• [Consegna]
Stabilisci se ciascuna affermazione concorda con il brano fornito e rispondi sì o no, riportando tra virgolette le parole decisive del brano.
(a) Gli affreschi della Cappella Rinuccini furono eseguiti da Giovanni da Milano tra il 1363 e il 1366.
(b) L'organo di Onofrio Zefferini fu collocato sulla cantoria di destra.
(c) Il busto in terracotta raffigurante il Redentore è opera di Pagno Portigiani.

Da qui si accede anche alla grande sacrestia, un grande ambiente coperto a capriate e ricco di affreschi. Gli armadi lignei sono quattrocenteschi, con intarsi di Michele di Giovanni da Fiesole ed espongono oggi reliquiari e corali miniati. Più antico è il banco d'angolo, trecentesco, che faceva forse un tutt'uno con l'armadio a sportelli dipinti per reliquie, le cui formelle con quadrilobi dipinti da Taddeo Gaddi sono oggi nella Galleria dell'Accademia.
Sopra la decorazione geometrica della parte inferiore, si dispone sulla parete sud una serie di scene della vita di Cristo eseguite da alcuni dei più importanti pittori della scuola giottesca: Niccolò Gerini (Ascensione, Resurrezione), Taddeo Gaddi (la Crocefissione) e Spinello Aretino (Salita al Calvario). Sulla sinistra il lavabo in marmo è opera di Pagno Portigiani, mentre il busto in terracotta policroma, raffigurante il Redentore, è opera di Giovanni della Robbia.
Sul lato est, in corrispondenza delle vetrate che danno luce alla stanza, si apre la grande Cappella Rinuccini, con gli affreschi eseguiti tra il 1363 e il 1366 da Giovanni da Milano (alcuni li attribuivano a Spinello Aretino). La parete destra presenta le Storie della Maddalena e quella di sinistra le Storie della Vergine, con la parte inferiore completata da Matteo di Pacino. Benché l'affresco non fosse il tipo di pittura congeniale del grande continuatore della pittura giottesca Giovanni da Milano, in queste opere è comunque significativamente apprezzabile la ricchezza della sua gamma cromatica calda e pallida (a differenza dei pittori contemporanei fiorentini, più fedeli ai forti toni del rosso e del blu), superfici lisce e sfumate delicatamente, scene maestose e composte. Il polittico sull'altare è di Giovanni del Biondo. La cancellata della cappella è originale e risale al 1371.
Durante i lavori di restauro condotti da Giorgio Vasari verso la metà del XVI secolo, furono costruite nella basilica due cantorie marmoree simmetriche contrapposte; quella di destra rimase vuota, mentre quella di sinistra venne dotata di un organo a canne, realizzato dall'organaro toscano Onofrio Zefferini tra il 1575 e il 1579 (e inaugurato il 6 giugno dello stesso anno), con cassa progettata dallo stesso Vasari. Nel 1929, lo strumento, che aveva mantenuto le sue caratteristiche originarie quasi invariate, venne demolito e la Pontificia Fabbrica d'organi Comm. Giovanni Tamburini incaricata di costruire un organo più grande seguendo gli standard stilistici e fonici dell'epoca (opus 368). Quindi, sulla cantoria destra, rimasta vuota nel corso dei secoli, venne costruita una cassa per accogliere parte delle canne riproponendo lo schema di quella del Vasari che, riadattata, rimase sulla sua cantoria e accolse parte del nuovo materiale fonico. Durante l'alluvione di Firenze del 4 novembre 1966, la consolle venne irreparabilmente danneggiata come anche furono distrutte le centraline elettroniche; il materiale danneggiato fu sostituito con un importante intervento di restauro, dopo il quale l'organo tornò a suonare. Un altro restauro importante è stato condotto dalla ditta Mascioni nel 2009-2010. Attualmente (2011) l'organo, a trasmissione elettronica revisionata dalla ditta Mascioni, ha quattro tastiere di 61 note ciascuna ed una pedaliera concavo-radiale di 32.

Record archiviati
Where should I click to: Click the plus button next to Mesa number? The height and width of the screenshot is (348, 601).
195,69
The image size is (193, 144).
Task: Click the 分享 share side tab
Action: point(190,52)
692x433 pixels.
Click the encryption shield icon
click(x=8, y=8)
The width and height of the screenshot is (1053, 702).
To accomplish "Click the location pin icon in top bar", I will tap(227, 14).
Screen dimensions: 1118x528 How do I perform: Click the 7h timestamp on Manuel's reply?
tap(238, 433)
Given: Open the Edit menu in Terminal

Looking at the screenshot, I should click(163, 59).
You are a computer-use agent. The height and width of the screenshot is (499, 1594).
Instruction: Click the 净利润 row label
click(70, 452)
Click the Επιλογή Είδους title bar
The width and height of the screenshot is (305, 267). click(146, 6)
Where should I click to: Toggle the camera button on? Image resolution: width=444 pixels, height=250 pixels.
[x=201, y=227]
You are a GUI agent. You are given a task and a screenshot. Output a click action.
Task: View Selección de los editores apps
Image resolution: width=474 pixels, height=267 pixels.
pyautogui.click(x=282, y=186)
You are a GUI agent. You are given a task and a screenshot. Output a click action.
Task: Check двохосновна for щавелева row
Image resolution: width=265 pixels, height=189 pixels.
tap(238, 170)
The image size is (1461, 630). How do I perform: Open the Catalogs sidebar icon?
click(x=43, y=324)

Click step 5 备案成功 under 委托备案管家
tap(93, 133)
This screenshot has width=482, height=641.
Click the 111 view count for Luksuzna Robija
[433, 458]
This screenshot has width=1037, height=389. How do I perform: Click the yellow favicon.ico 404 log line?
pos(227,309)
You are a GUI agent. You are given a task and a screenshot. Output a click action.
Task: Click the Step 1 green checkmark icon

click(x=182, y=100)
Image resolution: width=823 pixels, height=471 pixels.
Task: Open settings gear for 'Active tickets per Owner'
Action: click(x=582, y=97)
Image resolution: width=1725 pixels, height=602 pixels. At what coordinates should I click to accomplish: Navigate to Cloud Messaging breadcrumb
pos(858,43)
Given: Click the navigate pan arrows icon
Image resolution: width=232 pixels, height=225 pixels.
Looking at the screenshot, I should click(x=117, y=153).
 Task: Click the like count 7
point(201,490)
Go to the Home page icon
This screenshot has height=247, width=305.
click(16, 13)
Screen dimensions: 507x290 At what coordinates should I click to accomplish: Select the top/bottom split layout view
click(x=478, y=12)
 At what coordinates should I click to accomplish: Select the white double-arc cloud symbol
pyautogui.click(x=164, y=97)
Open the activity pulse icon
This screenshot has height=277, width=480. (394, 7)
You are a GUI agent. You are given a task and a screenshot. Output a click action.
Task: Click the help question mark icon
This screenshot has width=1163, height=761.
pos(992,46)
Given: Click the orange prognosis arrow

• [Risposta]
(a) Sì: "con gli affreschi eseguiti tra il 1363 e il 1366 da Giovanni da Milano".
(b) No: "quella di destra rimase vuota, mentre quella di sinistra venne dotata di un organo a canne".
(c) No: "il busto in terracotta policroma, raffigurante il Redentore, è opera di Giovanni della Robbia".